* Te beoordelen passage:
▼

Attorney-at-law/Trustee
(…)
[adres]
Beheer en Bewaar namens BGI Fund in Nederland:
De Bewaarder van BGI Fund:
Stichting BGI Fund
(…)
1077 XX AMSTERDAM (…)
De Beheerder van BGI Fund:
Quality Investments bv
(…)
1077 XX AMSTERDAM (…)

3.Hoe werkt BGIF?

Algemeen
Een minimaal A-rated Amerikaanse bank heeft bankgaranties / certificates of deposit aangekocht die 8% rendement op jaarbasis garanderen in Euro’s op uw inleg. Deze zogenaamde certificates of deposit zijn door Amerikaanse Financial Partners in Amerika gekocht voor BGI Fund. Deze geven een nog veel sterkere zekerheid dan een bankgarantie van een Nederlandse bank. Dit heeft te maken met het feit dat de federale overheid van de Verenigde Staten sinds 1933 instaat voor deposits (…).
De maandelijkse rentebetaling is dan ook volledig gegarandeerd omdat BGI Fund voorafgaand aan het openen van een fonds net zoveel liquide middelen onder een A-rated Amerikaanse bank heeft afgestort als nodig is om gedurende de volledige looptijd van het Fonds aan de rentebetalingsverplichtingen te kunnen voldoen.
Verder heeft BGI Fund een overlijdensrisicoverzekering aangekocht met een totale uitkering van $5.000.000,= USD. Deze overlijdensrisicoverzekering is herverzekerd, waardoor de ingelegde som na de looptijd gegarandeerd zal worden uitbetaald. Mocht de overlijdensrisicoverzekering tot uitkering komen binnen de looptijd, dan zal direct tot terugbetaling van uw inleg worden overgegaan en dit betekent tevens het einde van het contract.

▲

* Aangeleverde gegevens:
▼

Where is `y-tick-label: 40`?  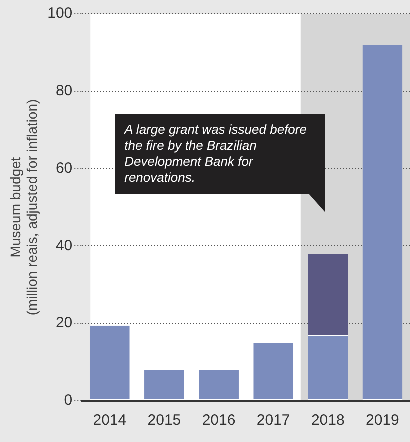
y-tick-label: 40 is located at coordinates (64, 246).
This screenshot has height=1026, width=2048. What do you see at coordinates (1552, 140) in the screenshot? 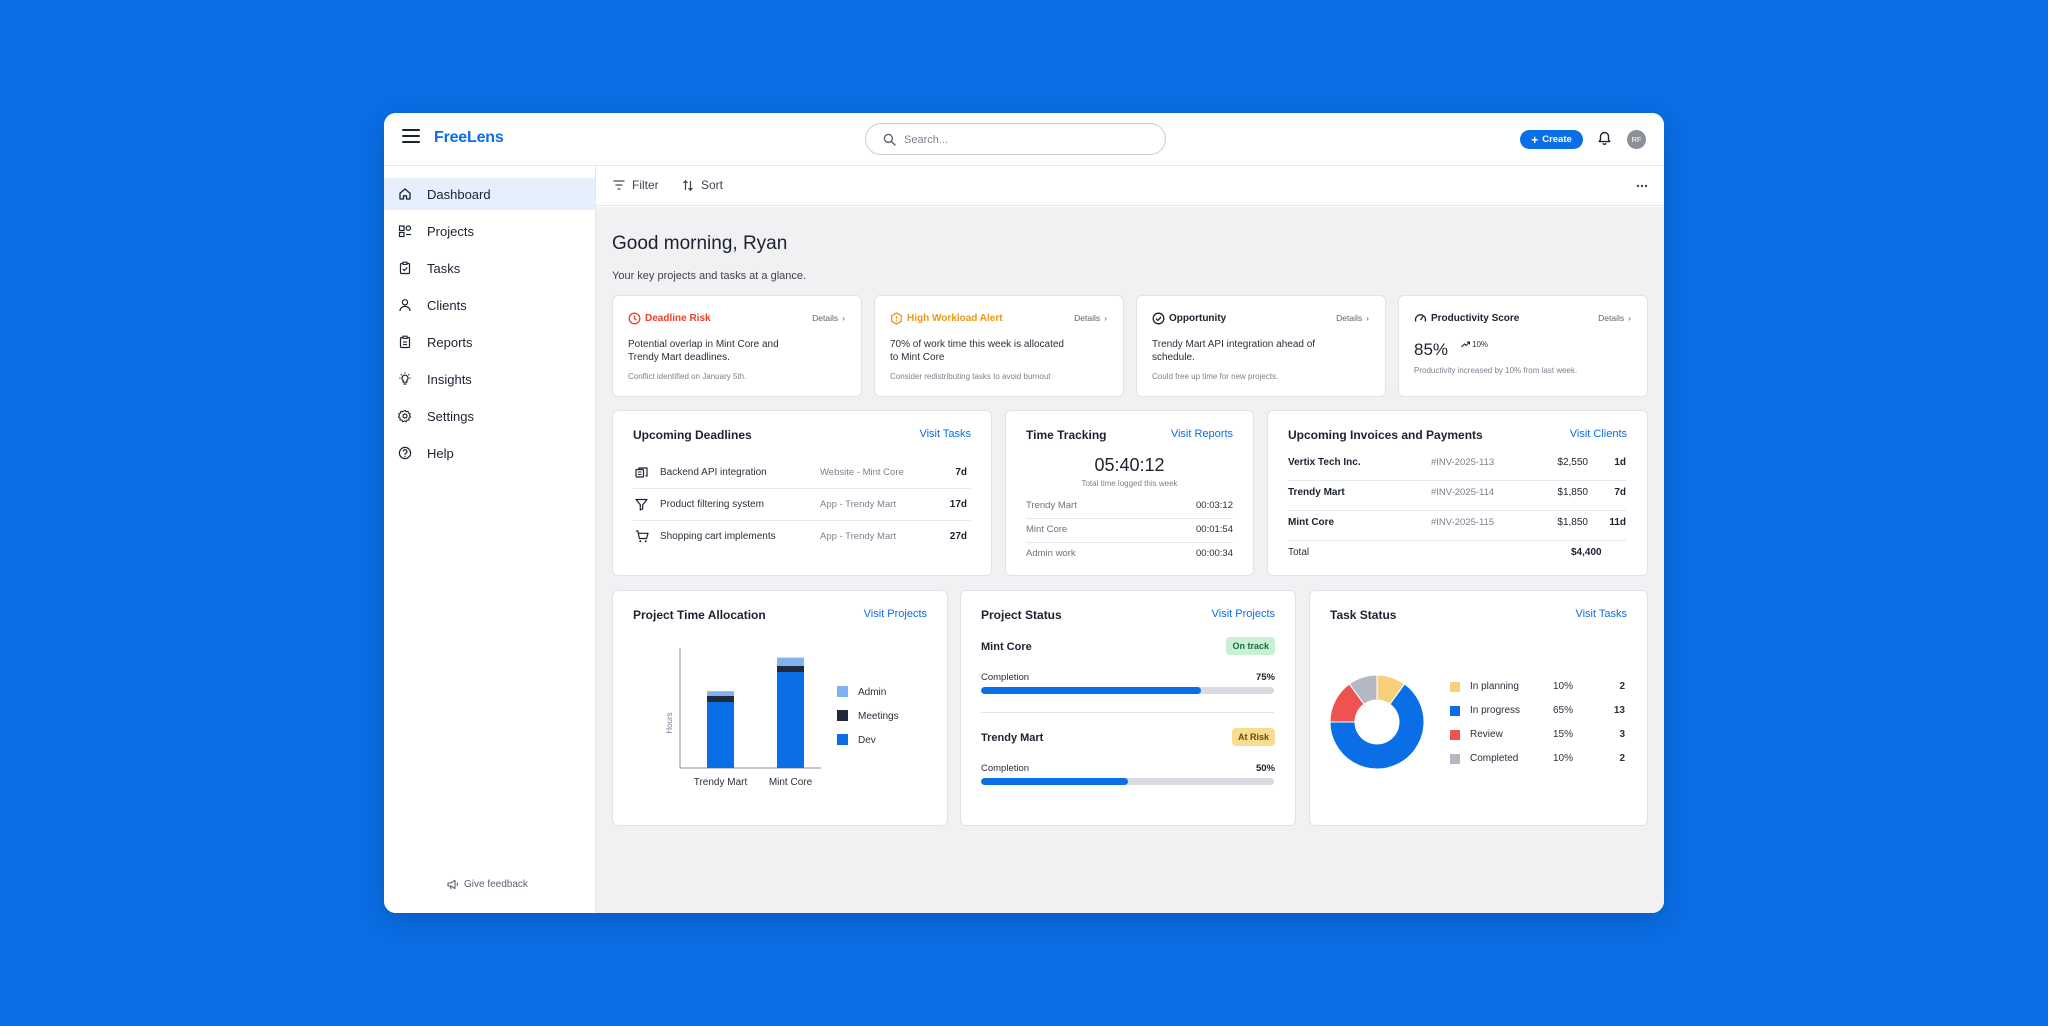
I see `create-button: + Create` at bounding box center [1552, 140].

▲

* Wat te doen: Welk rendement op jaarbasis garanderen de certificates of deposit volgens de passage over BGI Fund?

* Resultaat: Ze garanderen 8% rendement op jaarbasis, in euro's op de inleg.